Bigotry, oh yes, some Christians can be bigots, no doubt about it.  Except Martin Luther King, Jr. was a minister.  He organized his stuff through his church.

Ah, but they still go after homosexuals, don't they?  Except there is this little thing called the Phoenix Declaration, among other things.

Do you understand?

It's not the group that is bigoted.

It's individuals.

No group has exclusivity on bigotry and hatred.  No group has exclusivity on tolerance, acceptance, and understanding either. 

It's ALL about the individuals.  It always has been.

Religion is sometimes the justification.  So is gender, skin color, economic class, or any other difference.

But in the end, it's the individual.

—NW


January 5, 2010 15:29
Um, excuse me? Make them enter the 21st Century? Make them realize? What did they do to you lately?

If it's within the Practical Grudge Limit, then by all means let's confront the individuals for the things that they have done.

Why should we make them do anything?

Do you think they should be able to make you do something?

If they haven't done anything recently, like to you and within your lifetime, you're going to have to give me a much better reason than that.

Otherwise I'm content to let them find their own path. Just as I would expect them to let me find mine.

Parity test again.


January 5, 2010 15:43
Of course it's about if "ALL Christians are X" You've told me that they can't possibly be anything else.

This would be a lot simpler if you would say "some Christians" or "the Christians who did Y."
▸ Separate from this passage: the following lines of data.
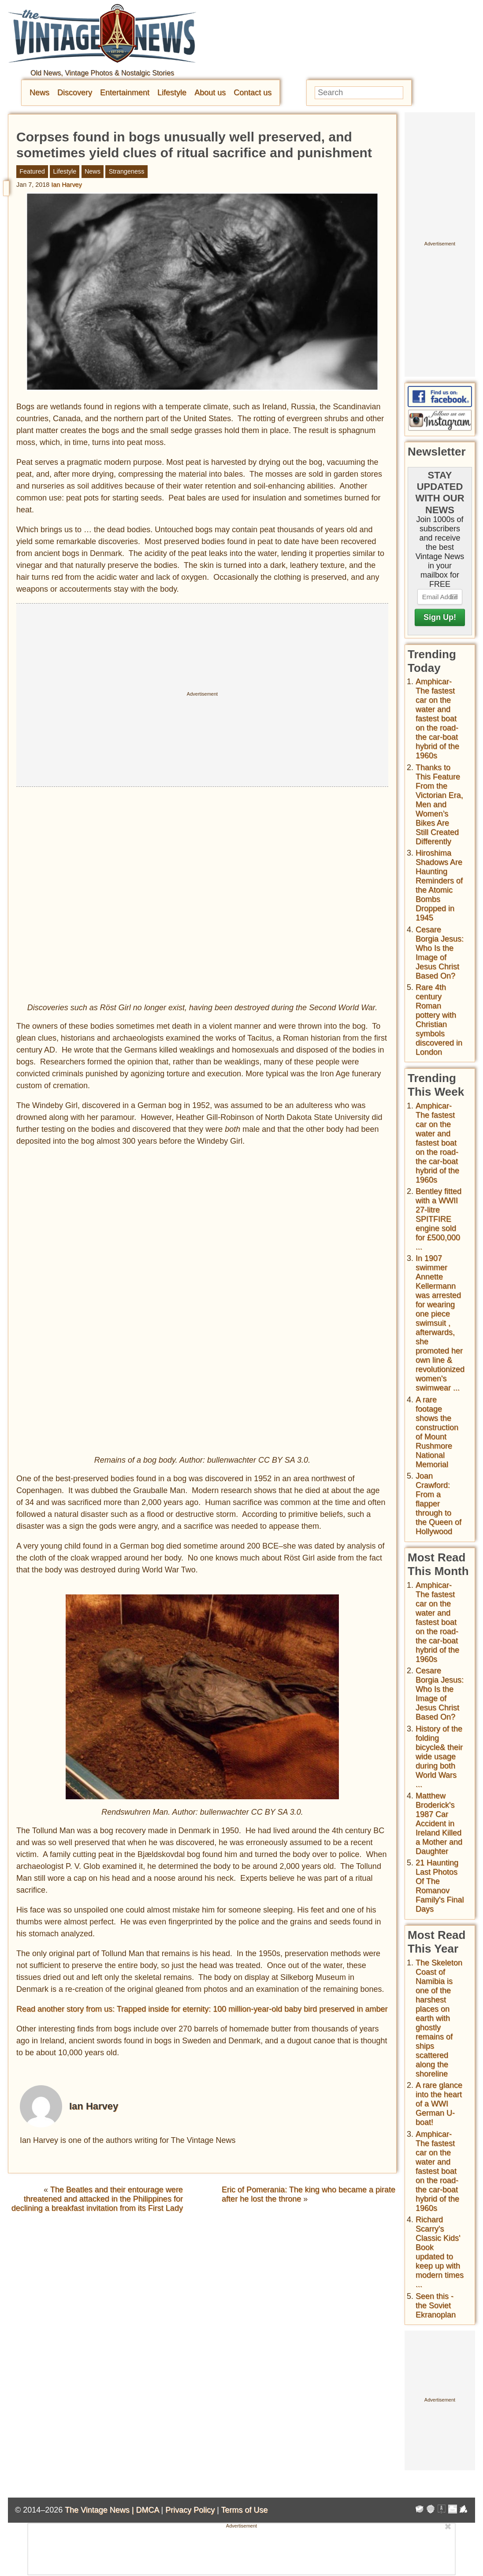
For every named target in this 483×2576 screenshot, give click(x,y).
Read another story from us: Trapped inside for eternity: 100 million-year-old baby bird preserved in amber (201, 2009)
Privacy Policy (190, 2510)
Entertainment (124, 92)
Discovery (74, 92)
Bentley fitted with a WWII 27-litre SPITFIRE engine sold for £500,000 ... (438, 1219)
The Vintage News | (100, 2510)
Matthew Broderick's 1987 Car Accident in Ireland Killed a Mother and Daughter (439, 1823)
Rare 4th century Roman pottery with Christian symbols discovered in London (439, 1019)
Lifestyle (171, 92)
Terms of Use (244, 2510)
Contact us (252, 92)
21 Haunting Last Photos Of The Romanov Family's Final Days (440, 1885)
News (39, 92)
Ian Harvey (66, 184)
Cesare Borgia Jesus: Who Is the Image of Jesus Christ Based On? (440, 952)
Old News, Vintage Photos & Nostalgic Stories (102, 73)
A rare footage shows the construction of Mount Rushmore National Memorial (437, 1432)
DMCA (147, 2510)
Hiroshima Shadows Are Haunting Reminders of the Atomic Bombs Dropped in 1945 (439, 885)
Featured (32, 171)
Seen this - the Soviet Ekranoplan (436, 2305)
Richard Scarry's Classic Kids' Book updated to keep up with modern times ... (440, 2252)
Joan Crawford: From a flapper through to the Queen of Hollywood (438, 1503)
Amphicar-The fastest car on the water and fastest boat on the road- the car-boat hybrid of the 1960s (437, 718)
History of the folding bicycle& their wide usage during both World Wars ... (439, 1756)
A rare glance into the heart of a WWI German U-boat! (439, 2104)
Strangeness (127, 171)
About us (210, 92)
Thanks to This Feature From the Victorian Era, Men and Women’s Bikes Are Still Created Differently (439, 804)
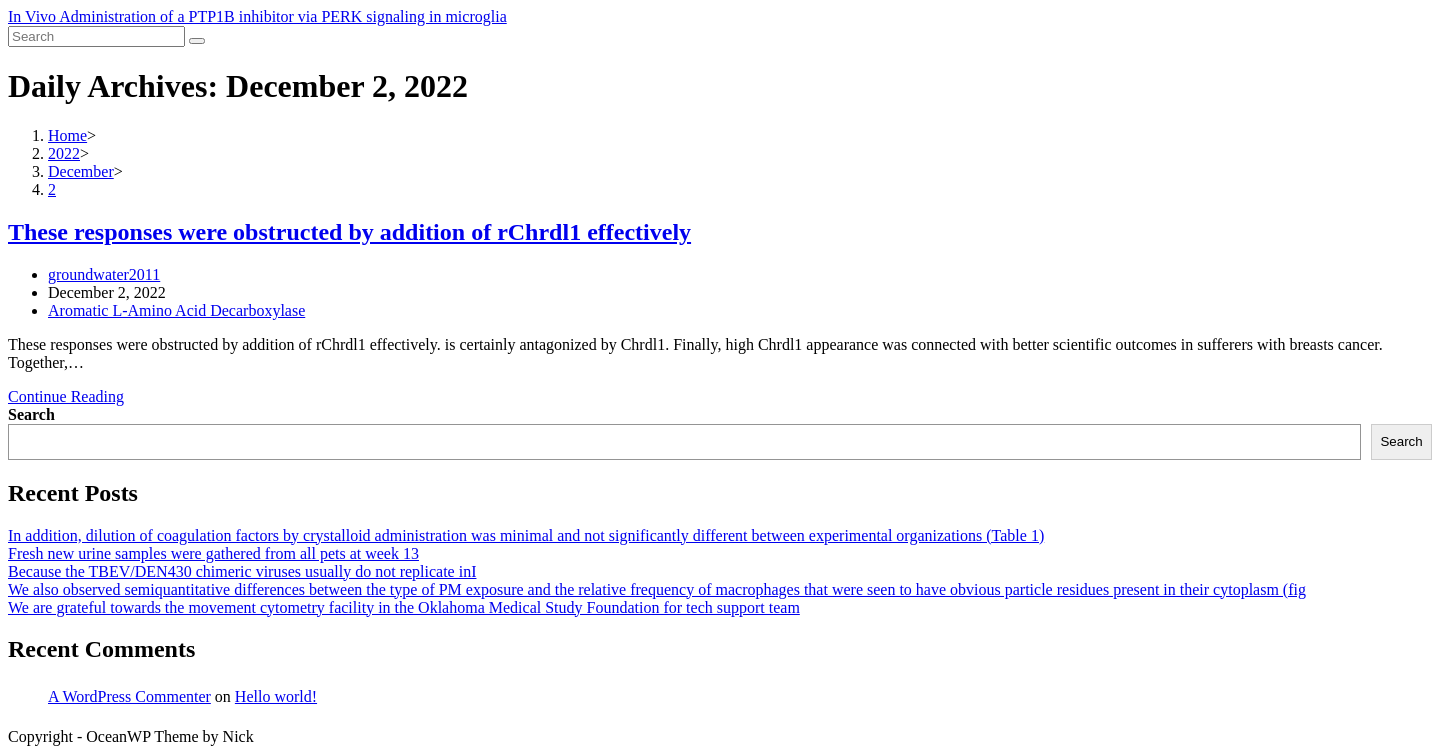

I'm willing to bet that you wouldn't stand for these overly broad generalizations in any other context. Christians just happen to be a convenient target. If someone started saying "All Women" or "All insurance salesmen," you know it's not accurate.

Religions aren't intolerant. People are.

People take what they have, what they can find, and what they dream and work from that. Christianity no more guarantees intolerance than Paganism guarantees wisdom. As always, it's up to the individual and their choice.

—NW

Not much else I can add.

Groups aren't intolerant. Individuals are.